Para abarcar um universo esquizofrênico desses usa-se desta sensacional técnica do stop motion nas mãos de um mestre que possui currículo absurdo com trabalhos em obras como Robocop – O Policial do Futuro (Robocop, 1987); Guerra nas Estrelas vulgo Star Wars: Episódio IV - Uma Nova Esperança (Star Wars: Episode IV - A New Hope, 1977), e suas duas subsequentes sequências; Jurassic Park – Parque dos Dinossauros (Jurassic Park, 1993); entre outros. Um tipo de trabalho considerado por muitos como superado (não pela minha pessoa), mas que jamais deixara de ter seu charme e qualidade na encenação. Este filme é uma prova completa disto. Com seu absurdo detalhamento de cenários e criaturas monstruosas, onde a cada sequência somos agraciados com imagens estarrecedoras de figuras horrendas perambulando, caçando, torturando, e digerindo umas às outras, onde tudo que existe, existe em prol de uma sistemática de maquinaria-orgânica que tem o controle de todos como maldição autodeterminada onde seu objetivo é buscar algum tipo de expiação neste controlo. Algo que se mostra um devaneio frente a realidade do eterno retorno da desgraça e que se o ser humano não é imutável, ele é circunstancialmente repetitivo com camadas outras a embarcar em seus vícios.
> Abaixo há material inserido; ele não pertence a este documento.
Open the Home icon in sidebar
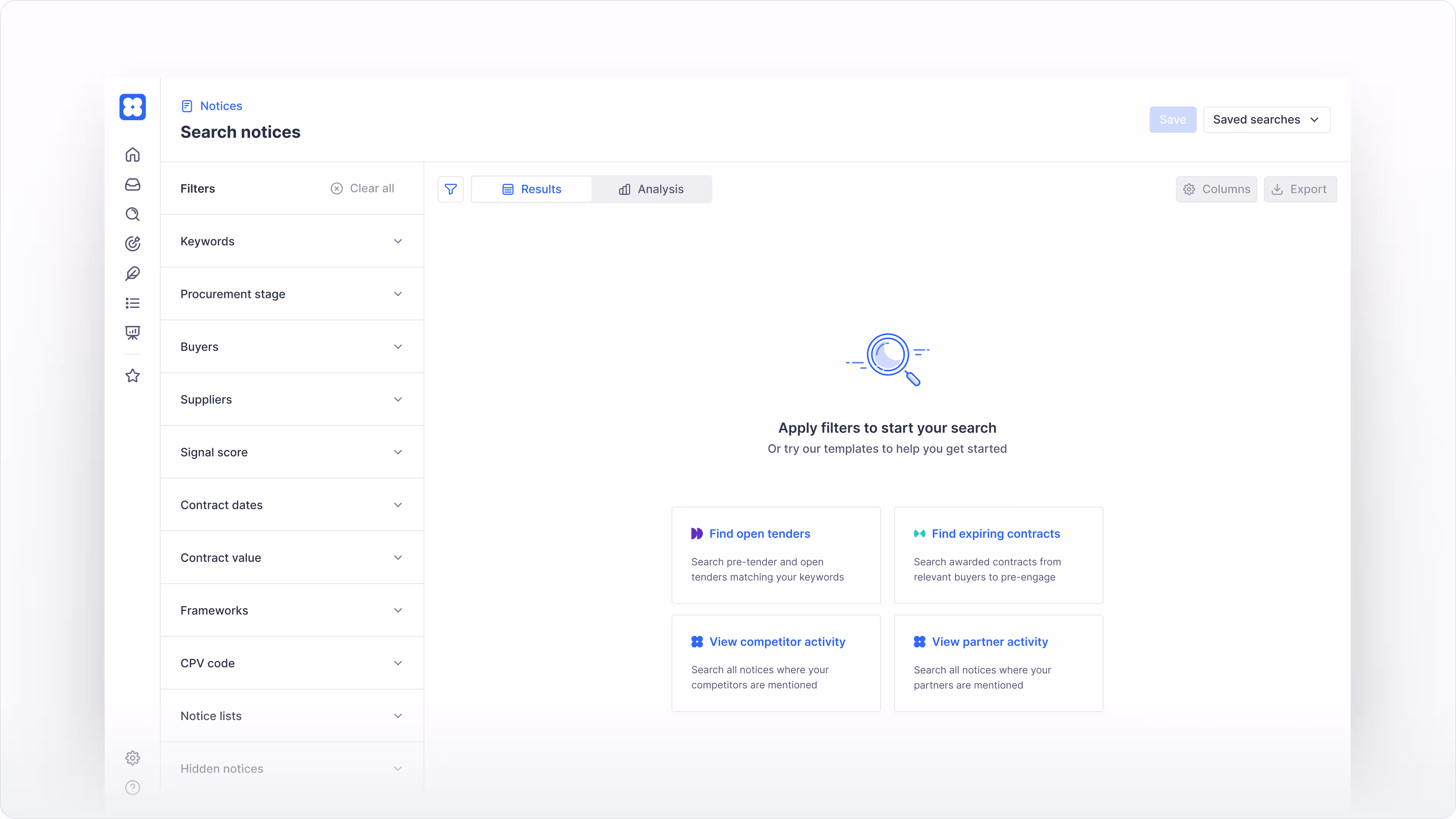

O trato brutalmente detalhista das imagens acaba por causar um espectro de pesadelo frame a frame, onde cada imagem corresponde a tal intenção. Como se unissem 24 pinturas (metaforizadas pelas imagens visando seu teor rebuscado) por segundo para gerar este pesadelo colorido ambulante. Como se fossemos não só espectadores do fim dos tempos, mas partícipes daquele espectro feraz de destruição e sentimento de finitude que a obra acaba por conseguir carregar plenamente. É este excesso que chama a atenção. Que serve pra manter o tesão por esta insanidade tanto ligeira em duração quanto visceral em formato.
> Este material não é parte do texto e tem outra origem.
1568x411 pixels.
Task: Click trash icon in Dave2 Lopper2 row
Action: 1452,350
Um maluco desce dos céus para explodir os níveis mais profundos de uma terra aloprada, pra ver se consegue resetar a porra do planeta. Esse troço fílmico acaba por ser um resultado que mistura terror [com altas doses duma puta seboseira (vômitos, fezes e o escambau)], ficção científica óbvia (pelo mundo pós-apocalíptico que aponta sem toque algum de esperança), e embalsamado por ideias psicodelicamente bizarras sobre punição humana a culminar num círculo vicioso eterno do quão somos escrotos desde a criação (na escolha criacionista que a obra implica em demonstrar seu discurso). É nisso que mora o tal MAD GOD Deus Louco. Desde a citação a Levítico em seu início (única parte com alguma informação escrita (ou falada) que se tenha na fita. Este início remete ao nosso eterno desejo por destruição, já que no ensejo de se criar qualquer divindade para os humanos, em seguida da ideia de criação do universo se segue a punição severa por pecados que se sabe que nunca deixarão de acontecer. Uma espécie de gangorra suicida entre os animais que a partir do momento que pensaram poder controlar seus instintos, objetivaram a criação da posse (propriedade), e nesse esquema, a religião aparecera com mais força, como objeto de adoração e controle. E o Deus maluco.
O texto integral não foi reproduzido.